In this exercise, the data must be written out exactly.

<<<<

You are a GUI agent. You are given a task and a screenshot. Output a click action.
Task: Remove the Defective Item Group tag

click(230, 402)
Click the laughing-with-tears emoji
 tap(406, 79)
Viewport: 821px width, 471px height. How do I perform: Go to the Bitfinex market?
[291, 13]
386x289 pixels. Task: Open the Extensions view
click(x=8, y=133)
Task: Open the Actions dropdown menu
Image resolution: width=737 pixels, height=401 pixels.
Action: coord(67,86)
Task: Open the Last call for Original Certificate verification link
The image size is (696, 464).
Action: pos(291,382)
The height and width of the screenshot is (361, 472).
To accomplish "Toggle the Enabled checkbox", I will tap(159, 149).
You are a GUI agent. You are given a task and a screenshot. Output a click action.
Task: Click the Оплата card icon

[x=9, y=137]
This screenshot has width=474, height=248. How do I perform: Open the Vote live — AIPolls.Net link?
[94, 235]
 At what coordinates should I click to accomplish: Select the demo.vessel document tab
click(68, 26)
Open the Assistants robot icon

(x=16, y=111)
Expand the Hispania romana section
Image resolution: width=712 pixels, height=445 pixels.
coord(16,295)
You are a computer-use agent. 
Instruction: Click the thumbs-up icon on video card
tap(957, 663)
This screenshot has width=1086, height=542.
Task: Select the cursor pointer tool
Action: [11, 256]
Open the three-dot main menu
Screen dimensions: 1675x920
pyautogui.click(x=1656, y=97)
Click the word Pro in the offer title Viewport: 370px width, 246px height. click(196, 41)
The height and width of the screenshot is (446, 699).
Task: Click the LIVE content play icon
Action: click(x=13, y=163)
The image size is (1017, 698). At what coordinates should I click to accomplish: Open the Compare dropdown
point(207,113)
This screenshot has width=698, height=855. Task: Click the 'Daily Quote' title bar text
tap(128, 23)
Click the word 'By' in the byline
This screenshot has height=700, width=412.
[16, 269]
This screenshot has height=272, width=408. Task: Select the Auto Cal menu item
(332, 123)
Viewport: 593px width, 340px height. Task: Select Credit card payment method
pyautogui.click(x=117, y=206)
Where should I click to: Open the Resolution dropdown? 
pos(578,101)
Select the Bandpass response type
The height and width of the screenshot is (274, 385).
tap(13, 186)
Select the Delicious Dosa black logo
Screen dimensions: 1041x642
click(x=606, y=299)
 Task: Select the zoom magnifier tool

>>>>

▶ [EXERCISE RESPONSE]:
You are a GUI agent. You are given a task and a screenshot. Output a click action.
Task: Remove the Defective Item Group tag

click(230, 402)
Click the laughing-with-tears emoji
 tap(406, 79)
Viewport: 821px width, 471px height. How do I perform: Go to the Bitfinex market?
[291, 13]
386x289 pixels. Task: Open the Extensions view
click(x=8, y=133)
Task: Open the Actions dropdown menu
Image resolution: width=737 pixels, height=401 pixels.
Action: coord(67,86)
Task: Open the Last call for Original Certificate verification link
The image size is (696, 464).
Action: pos(291,382)
The height and width of the screenshot is (361, 472).
To accomplish "Toggle the Enabled checkbox", I will tap(159, 149).
You are a GUI agent. You are given a task and a screenshot. Output a click action.
Task: Click the Оплата card icon

[x=9, y=137]
This screenshot has width=474, height=248. How do I perform: Open the Vote live — AIPolls.Net link?
[94, 235]
 At what coordinates should I click to accomplish: Select the demo.vessel document tab
click(68, 26)
Open the Assistants robot icon

(x=16, y=111)
Expand the Hispania romana section
Image resolution: width=712 pixels, height=445 pixels.
coord(16,295)
You are a computer-use agent. 
Instruction: Click the thumbs-up icon on video card
tap(957, 663)
This screenshot has width=1086, height=542.
Task: Select the cursor pointer tool
Action: [11, 256]
Open the three-dot main menu
Screen dimensions: 1675x920
pyautogui.click(x=1656, y=97)
Click the word Pro in the offer title Viewport: 370px width, 246px height. click(196, 41)
The height and width of the screenshot is (446, 699).
Task: Click the LIVE content play icon
Action: click(x=13, y=163)
The image size is (1017, 698). At what coordinates should I click to accomplish: Open the Compare dropdown
point(207,113)
This screenshot has width=698, height=855. Task: Click the 'Daily Quote' title bar text
tap(128, 23)
Click the word 'By' in the byline
This screenshot has height=700, width=412.
[16, 269]
This screenshot has height=272, width=408. Task: Select the Auto Cal menu item
(332, 123)
Viewport: 593px width, 340px height. Task: Select Credit card payment method
pyautogui.click(x=117, y=206)
Where should I click to: Open the Resolution dropdown? 
pos(578,101)
Select the Bandpass response type
The height and width of the screenshot is (274, 385).
tap(13, 186)
Select the Delicious Dosa black logo
Screen dimensions: 1041x642
click(x=606, y=299)
 Task: Select the zoom magnifier tool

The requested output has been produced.